Idées reçues et truismes
Commonplaces and truisms

Il y a quelques jours, écoutant par hasard la radio dans ma voiture, j’ai entendu un journaliste interroger sur le jeu de société la responsable de l’exposition Kidexpo, qui se tient en ce moment à Paris. Ses réponses étaient impressionnantes de suffisance, d’inconsistance et de méconnaissance du sujet. En effet, elle ne faisait que reprendre un certain nombre d’idées reçues fausses ou simplistes, et montrait une ignorance crasse aussi bien de ce que sont aujourd’hui le marché et le milieu du jeu que des rares réflexions qui ont été menées sur le sujet par les sociologues ou philosophes, ou même simplement pas les joueurs. J’ai donc décidé de détruire ici quelques unes de ces idées fausses, même si je sais bien que l’audience de mon blog n’est pas grand chose en comparaison de celle de France Inter.

Idée fausse n°1 : le jeu, c’est d’abord pour les enfants.
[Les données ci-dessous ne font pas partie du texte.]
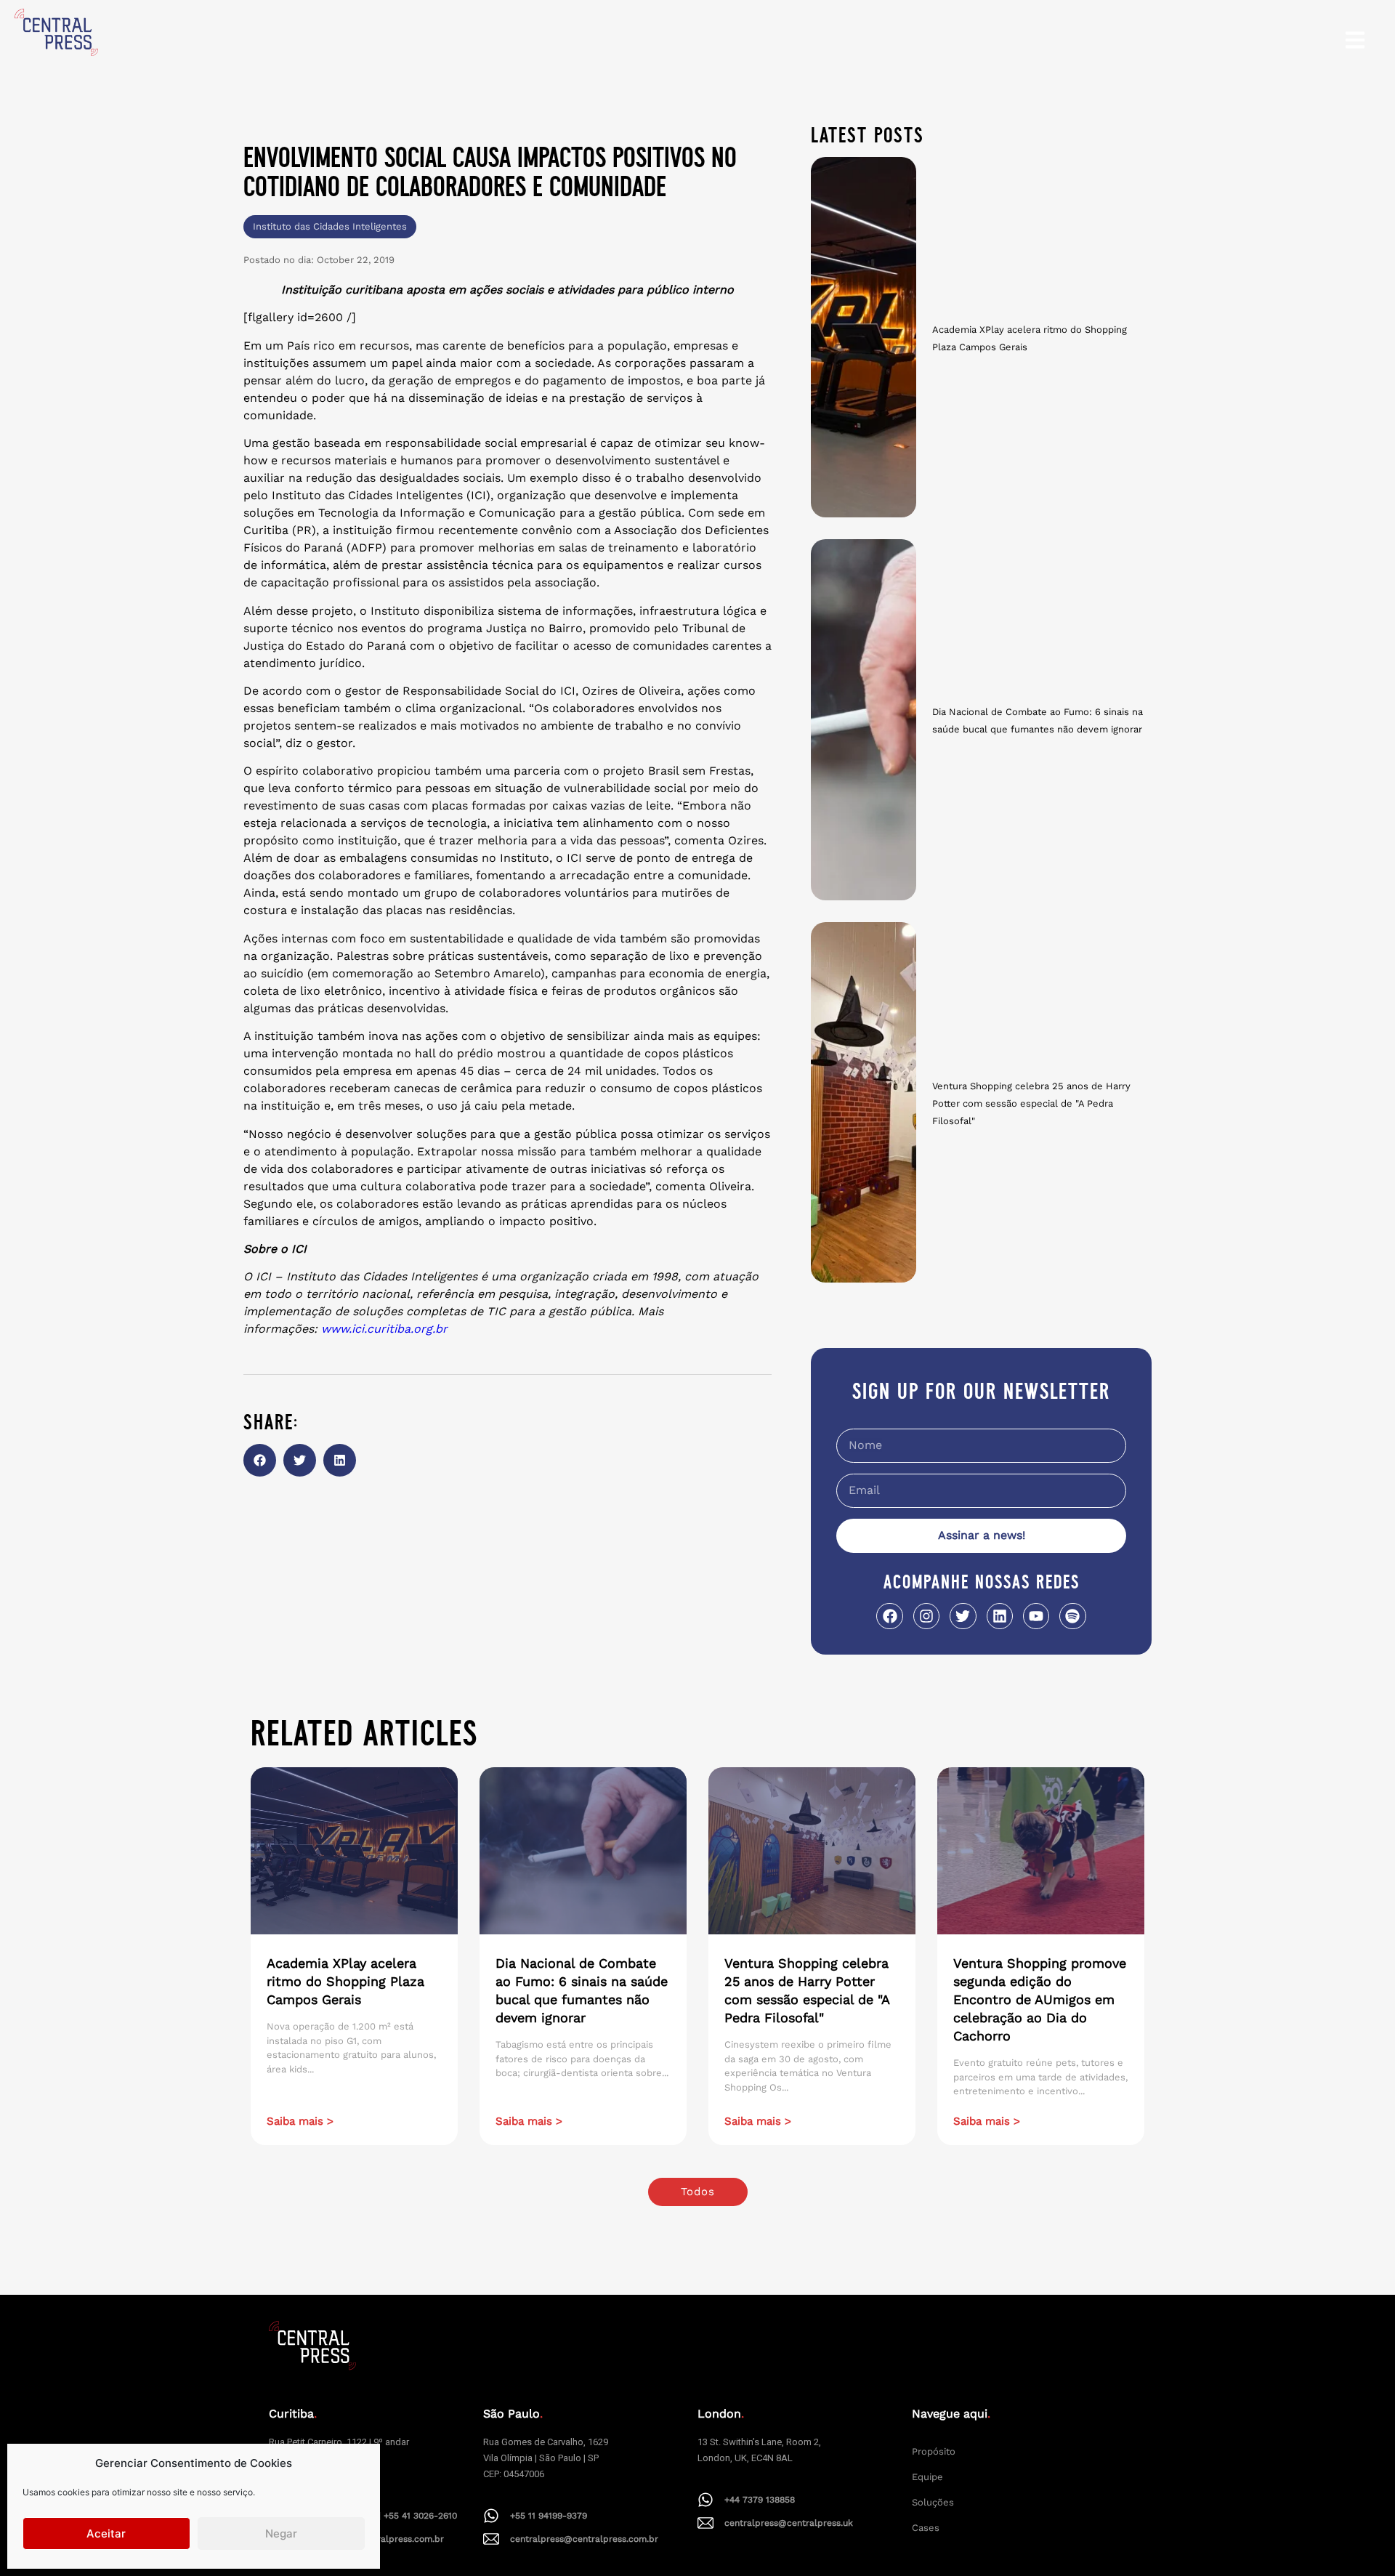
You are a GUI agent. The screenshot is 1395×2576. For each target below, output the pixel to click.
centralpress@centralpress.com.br (584, 2539)
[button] (259, 1460)
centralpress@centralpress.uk (788, 2523)
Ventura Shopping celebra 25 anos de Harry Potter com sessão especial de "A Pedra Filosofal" (1031, 1103)
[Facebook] (889, 1616)
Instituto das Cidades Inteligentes (330, 226)
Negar (281, 2533)
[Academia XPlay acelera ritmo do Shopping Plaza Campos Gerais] (863, 337)
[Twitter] (963, 1616)
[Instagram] (926, 1616)
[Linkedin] (1000, 1616)
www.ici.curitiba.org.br (384, 1329)
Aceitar (106, 2533)
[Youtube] (1036, 1616)
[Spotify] (1072, 1616)
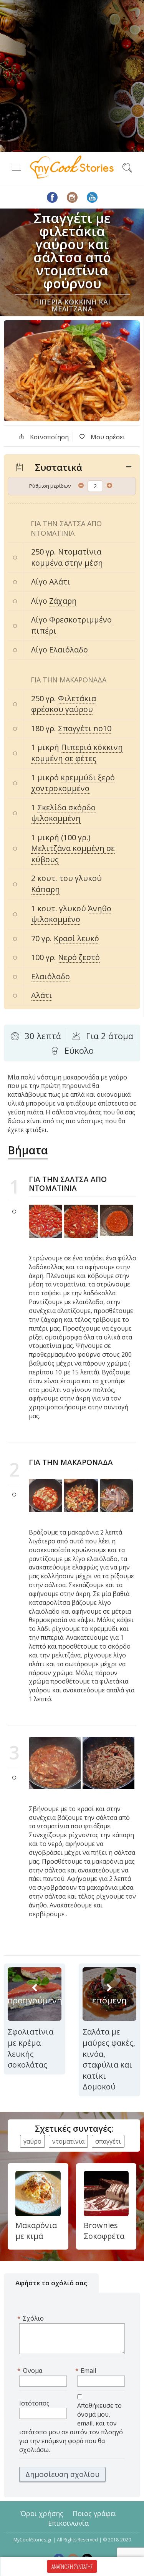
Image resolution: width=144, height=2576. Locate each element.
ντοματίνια (68, 2141)
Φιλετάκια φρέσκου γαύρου (63, 704)
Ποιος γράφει (94, 2513)
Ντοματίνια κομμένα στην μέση (67, 557)
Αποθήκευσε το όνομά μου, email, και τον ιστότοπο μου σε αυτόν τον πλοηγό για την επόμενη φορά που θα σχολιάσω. (71, 2427)
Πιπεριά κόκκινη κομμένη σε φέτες (77, 752)
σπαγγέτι (108, 2141)
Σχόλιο (31, 2318)
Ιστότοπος (34, 2403)
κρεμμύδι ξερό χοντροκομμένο (73, 783)
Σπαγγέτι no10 (84, 728)
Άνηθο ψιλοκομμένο (71, 914)
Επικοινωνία (68, 2523)
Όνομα (30, 2370)
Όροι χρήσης (41, 2513)
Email (86, 2370)
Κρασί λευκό (76, 938)
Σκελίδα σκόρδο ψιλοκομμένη (63, 813)
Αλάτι (59, 581)
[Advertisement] (72, 76)
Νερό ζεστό (79, 957)
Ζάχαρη (63, 601)
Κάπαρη (45, 889)
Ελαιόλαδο (68, 649)
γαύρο (32, 2141)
Certes, les adultes consacrent moins de temps à jouer que les enfants, sans doute parce qu’ils en perdent plus à travailler et à discuter, mais cela ne signifie en rien que le jeu soit une activité spécifiquement enfantine. Le jeu, qui permet de se réfugier quelques temps dans un univers aux règles simples et arbitraires, est tout autant nécessaire aux adultes. Peut-être parce que notre société devient chaque jour plus complexe et moins compréhensible, les adultes jouent de plus en plus. Le marché du jeu pour adultes, que ce soit sous forme de jeu vidéo ou de jeu de société, est celui qui se développe le plus rapidement, et beaucoup des jeux rangés dans la catégorie enfants, comme par exemple Jungle Speed ou Dobble, sont au moins autant joués par des adultes. Et je ne parle pas des jeux vidéos, avec tous les articles sur le danger des jeux en réseau pour les adolescents, alors que la moyenne d’âge des joueurs de WoW est au delà de trente ans.

Idée fausse n°2 : les jeux en ligne sont en train de tuer le jeu de société.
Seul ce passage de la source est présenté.